Work task A >> Using the article on the fiduciary standard at the FPA conference, decide whether each statement agrees with it: (i) the FPA's annual conference ended in Denver on Tuesday; (ii) Marty Kurtz is the current FPA president; (iii) President Obama signed the Dodd-Frank legislation on July 12. For each, answer yes or no and quote the words of the article that decide it.
Work task B >> Pick up the article on the fiduciary standard at the FPA conference after its final sentence and carry it on.

Document passage >>
-- Opening Marker --

Fiduciary standard a hot topic at FPA conference
By Brian Anderson
The Financial Planning Association’s push for a universal fiduciary standard was a common topic of discussion during the FPA’s annual conference that wrapped up in Denver on Tuesday.
The conference’s workshop schedule was top-heavy with fiduciary standard-related topics, and FPA president-elect Marty Kurtz, CFP, AIFA, devoted much of his time during the closing general session talking about how remarkably close we are to having a “true fiduciary standard” become a reality.
At every turn, FPA leadership took the opportunity to speak out about the FPA’s leadership role in the “fiduciary movement,” and noted that the association has already taken the proactive step of developing the first phase of a fiduciary education program focused specifically on the process and decisions involved in delivering financial planning. This is in anticipation that all financial planners and investment advisors will need to provide services at a fiduciary level in the near future.
The conference program included workshops such as, “Code of Ethics: Acting Like a Fiduciary Under CFP Board Rule 1.4” and “Defining the FPA’s Fiduciary Ethos,” plus a panel discussion titled, “Living in a Fiduciary World.”
FPA leadership also made attendees aware of the association’s efforts to protect the use of the title “financial planner” and enforcing sanctions against “those who abuse it.”
When President Obama signed the Dodd-Frank financial reform legislation into law on July 21, two major initiatives that could transform the way financial advice is regulated were put in motion.

-- Closing Marker --

Record set >>
-- Opening Marker --

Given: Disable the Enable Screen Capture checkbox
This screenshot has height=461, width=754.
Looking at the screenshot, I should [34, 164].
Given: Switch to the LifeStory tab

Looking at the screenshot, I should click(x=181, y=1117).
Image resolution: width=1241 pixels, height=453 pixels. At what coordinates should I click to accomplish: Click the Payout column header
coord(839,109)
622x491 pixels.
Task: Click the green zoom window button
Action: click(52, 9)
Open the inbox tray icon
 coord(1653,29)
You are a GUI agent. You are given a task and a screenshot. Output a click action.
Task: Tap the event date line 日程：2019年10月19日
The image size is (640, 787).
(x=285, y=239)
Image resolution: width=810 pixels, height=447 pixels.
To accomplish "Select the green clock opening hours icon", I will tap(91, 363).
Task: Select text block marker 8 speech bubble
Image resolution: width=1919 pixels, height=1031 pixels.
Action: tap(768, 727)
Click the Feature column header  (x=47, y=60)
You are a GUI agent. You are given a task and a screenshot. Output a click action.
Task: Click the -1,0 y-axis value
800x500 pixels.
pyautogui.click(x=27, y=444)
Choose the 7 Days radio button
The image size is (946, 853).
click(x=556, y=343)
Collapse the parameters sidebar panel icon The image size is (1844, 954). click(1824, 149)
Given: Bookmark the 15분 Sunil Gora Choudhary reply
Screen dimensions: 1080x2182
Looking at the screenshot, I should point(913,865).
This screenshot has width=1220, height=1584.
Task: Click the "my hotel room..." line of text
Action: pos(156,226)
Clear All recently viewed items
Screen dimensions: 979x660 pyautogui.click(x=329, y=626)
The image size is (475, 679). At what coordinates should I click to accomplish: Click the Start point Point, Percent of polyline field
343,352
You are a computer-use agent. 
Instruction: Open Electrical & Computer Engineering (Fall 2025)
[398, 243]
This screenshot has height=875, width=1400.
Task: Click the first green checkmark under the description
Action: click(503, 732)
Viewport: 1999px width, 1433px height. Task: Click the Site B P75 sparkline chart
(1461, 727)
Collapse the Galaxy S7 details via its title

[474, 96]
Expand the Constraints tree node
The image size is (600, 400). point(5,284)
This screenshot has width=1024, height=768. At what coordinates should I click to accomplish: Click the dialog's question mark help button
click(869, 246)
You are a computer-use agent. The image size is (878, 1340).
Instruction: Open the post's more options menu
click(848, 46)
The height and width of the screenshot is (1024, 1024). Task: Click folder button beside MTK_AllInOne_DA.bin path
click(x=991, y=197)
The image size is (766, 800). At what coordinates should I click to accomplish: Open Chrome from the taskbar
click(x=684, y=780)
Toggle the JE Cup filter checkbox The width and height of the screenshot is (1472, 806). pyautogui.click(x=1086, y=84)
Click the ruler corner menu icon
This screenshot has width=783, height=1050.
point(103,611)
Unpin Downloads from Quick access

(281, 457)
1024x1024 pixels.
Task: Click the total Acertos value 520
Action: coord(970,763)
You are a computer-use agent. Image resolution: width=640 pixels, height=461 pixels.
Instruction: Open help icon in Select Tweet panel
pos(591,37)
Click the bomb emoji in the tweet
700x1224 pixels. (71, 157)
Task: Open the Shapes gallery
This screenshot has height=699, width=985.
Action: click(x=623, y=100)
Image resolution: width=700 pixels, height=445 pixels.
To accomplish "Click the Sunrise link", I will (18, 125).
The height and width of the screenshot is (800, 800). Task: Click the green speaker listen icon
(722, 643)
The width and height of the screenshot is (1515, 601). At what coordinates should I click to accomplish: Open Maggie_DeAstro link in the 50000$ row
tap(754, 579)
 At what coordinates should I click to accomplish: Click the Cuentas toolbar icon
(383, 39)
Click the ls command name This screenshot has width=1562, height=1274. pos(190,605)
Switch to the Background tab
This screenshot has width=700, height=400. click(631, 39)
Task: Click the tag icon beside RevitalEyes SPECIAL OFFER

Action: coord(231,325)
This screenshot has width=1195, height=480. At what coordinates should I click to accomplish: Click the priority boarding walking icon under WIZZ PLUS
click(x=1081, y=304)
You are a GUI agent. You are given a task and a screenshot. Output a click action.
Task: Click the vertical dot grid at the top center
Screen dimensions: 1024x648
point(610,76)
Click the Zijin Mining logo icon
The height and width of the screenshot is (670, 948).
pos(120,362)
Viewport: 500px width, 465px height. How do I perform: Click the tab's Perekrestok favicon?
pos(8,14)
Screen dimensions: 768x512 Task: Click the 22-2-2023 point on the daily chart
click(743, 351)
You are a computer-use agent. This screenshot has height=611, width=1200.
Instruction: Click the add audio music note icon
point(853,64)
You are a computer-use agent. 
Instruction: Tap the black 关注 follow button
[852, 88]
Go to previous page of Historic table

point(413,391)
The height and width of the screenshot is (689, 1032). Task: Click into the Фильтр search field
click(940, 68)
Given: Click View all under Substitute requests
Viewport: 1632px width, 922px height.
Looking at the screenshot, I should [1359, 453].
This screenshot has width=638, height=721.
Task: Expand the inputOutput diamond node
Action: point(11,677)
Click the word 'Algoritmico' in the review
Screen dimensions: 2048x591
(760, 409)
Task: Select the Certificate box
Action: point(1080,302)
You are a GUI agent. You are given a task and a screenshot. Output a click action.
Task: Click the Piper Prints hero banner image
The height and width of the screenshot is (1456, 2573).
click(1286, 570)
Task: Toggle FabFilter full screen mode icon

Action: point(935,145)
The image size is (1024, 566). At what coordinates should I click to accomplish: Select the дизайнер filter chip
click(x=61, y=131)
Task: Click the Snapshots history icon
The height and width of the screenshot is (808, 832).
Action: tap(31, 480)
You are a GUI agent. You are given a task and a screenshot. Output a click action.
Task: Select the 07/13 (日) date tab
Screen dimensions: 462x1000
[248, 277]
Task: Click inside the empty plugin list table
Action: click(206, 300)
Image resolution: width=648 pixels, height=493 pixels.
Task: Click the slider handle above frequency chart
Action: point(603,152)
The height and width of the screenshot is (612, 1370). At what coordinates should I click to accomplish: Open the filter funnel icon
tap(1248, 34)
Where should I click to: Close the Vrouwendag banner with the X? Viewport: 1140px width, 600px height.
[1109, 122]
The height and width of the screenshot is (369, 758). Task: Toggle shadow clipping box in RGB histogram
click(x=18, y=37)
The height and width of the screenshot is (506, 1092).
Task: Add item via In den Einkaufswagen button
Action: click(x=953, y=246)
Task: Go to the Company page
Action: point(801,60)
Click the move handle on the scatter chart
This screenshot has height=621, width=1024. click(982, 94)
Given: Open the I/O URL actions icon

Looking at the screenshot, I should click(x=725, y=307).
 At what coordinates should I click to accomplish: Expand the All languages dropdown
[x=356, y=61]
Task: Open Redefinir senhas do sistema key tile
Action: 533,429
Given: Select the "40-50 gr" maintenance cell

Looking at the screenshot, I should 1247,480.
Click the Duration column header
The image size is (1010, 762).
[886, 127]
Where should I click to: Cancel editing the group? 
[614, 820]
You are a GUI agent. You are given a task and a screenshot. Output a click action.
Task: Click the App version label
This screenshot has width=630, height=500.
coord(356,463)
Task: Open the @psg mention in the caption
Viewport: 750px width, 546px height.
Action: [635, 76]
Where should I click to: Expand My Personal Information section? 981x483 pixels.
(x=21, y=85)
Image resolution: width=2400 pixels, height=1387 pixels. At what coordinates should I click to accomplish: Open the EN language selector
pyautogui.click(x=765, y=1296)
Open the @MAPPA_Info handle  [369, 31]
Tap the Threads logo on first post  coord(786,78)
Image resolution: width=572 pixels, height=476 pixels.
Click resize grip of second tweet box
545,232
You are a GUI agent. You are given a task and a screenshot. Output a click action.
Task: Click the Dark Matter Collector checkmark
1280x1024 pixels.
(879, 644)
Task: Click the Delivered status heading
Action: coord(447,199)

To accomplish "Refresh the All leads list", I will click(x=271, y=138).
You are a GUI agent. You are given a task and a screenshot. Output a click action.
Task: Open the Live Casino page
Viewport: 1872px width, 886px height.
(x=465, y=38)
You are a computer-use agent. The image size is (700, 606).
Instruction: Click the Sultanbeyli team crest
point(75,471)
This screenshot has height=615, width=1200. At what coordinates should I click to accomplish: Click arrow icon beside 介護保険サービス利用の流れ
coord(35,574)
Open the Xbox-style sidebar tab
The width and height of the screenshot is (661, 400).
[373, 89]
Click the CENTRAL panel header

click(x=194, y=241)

-- Closing Marker --

Answer section A >>
(i) Yes: "that wrapped up in Denver on Tuesday."
(ii) No: "FPA president-elect Marty Kurtz."
(iii) No: "signed the Dodd-Frank financial reform legislation into law on July 21."

Answer section B >>
First, a study by the SEC about the obligations of brokers, dealers and investment advisors toward their clients is likely to result in new rules imposing a fiduciary duty on all professionals who dispense personalized investment advice. SEC Chair Mary Shapiro has been an outspoken proponent of a universal fiduciary standard.
Second, the Government Accountability Office (GAO), the investigative arm of Congress, will provide a report on its financial planning study on Jan. 17, 2011, to the Senate Banking Committee, Senate Aging Committee and House Financial Services Committee. The report will examine the current state and federal oversight structure and regulations for financial planners, which will result in recommendations to Congress of any legislation needed to close regulatory gaps and protect investors and consumers.
It seems most observers believe the SEC will impose a fiduciary duty upon broker-dealers and insurance agents who provide investment advice. What remains to be seen is how much this will drive up the cost of compliance, which will in turn be passed along to the consumer.
If or when this happens, the obvious question becomes: Will the cure be worse than the disease?